Pick out every line of the material that contains the word "column" and copy each one unchanged.

■ ■ ■

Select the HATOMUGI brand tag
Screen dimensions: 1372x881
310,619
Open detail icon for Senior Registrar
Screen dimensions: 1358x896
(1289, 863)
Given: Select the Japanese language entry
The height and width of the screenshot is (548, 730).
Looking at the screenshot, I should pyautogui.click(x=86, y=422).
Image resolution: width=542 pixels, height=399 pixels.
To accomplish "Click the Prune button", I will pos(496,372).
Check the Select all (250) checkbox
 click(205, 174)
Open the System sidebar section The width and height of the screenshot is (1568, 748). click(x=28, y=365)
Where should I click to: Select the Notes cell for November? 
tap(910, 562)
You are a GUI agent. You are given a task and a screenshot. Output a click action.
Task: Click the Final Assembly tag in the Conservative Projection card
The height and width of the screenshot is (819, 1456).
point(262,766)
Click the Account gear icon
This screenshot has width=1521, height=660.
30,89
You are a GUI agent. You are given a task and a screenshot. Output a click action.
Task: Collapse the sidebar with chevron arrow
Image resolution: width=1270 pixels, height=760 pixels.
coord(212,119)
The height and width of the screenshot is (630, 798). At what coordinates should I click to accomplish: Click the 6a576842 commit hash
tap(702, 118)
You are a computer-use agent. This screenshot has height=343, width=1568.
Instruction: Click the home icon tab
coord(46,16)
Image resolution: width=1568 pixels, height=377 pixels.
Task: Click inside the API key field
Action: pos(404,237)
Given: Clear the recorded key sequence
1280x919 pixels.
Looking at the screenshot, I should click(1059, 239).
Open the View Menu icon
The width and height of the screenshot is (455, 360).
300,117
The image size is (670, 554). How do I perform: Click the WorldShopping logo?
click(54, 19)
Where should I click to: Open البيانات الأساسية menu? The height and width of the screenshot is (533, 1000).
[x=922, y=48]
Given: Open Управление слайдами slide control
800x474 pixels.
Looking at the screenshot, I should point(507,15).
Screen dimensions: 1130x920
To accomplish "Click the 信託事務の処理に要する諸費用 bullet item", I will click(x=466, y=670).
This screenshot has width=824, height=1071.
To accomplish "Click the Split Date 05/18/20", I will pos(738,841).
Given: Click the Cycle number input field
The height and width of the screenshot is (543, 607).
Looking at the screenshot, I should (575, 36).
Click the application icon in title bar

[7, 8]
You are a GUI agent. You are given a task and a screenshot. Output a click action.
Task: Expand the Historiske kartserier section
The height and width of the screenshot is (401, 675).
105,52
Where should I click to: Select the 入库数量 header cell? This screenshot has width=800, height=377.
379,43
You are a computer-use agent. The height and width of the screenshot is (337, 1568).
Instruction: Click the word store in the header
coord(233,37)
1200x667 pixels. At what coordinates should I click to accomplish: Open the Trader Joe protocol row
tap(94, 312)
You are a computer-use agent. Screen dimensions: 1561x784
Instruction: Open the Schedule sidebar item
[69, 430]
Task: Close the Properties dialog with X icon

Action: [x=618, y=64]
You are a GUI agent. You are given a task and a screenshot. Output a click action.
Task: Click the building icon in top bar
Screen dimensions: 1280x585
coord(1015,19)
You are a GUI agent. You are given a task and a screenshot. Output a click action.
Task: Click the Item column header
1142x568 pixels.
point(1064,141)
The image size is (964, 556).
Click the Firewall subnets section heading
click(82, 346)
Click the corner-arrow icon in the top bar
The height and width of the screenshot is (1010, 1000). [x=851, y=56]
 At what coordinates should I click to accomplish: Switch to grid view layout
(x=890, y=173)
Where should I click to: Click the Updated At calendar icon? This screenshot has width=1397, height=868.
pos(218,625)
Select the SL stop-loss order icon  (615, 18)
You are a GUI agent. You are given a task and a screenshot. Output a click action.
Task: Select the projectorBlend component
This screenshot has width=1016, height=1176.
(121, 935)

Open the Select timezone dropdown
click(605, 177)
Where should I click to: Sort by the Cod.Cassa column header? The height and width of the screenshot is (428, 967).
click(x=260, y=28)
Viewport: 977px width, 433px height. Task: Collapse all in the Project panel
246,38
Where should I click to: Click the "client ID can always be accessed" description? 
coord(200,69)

■ ■ ■

#### RESPONSE TO THIS EXERCISE
Task: Click the Item column header
Where should I click to: Sort by the Cod.Cassa column header? The height and width of the screenshot is (428, 967).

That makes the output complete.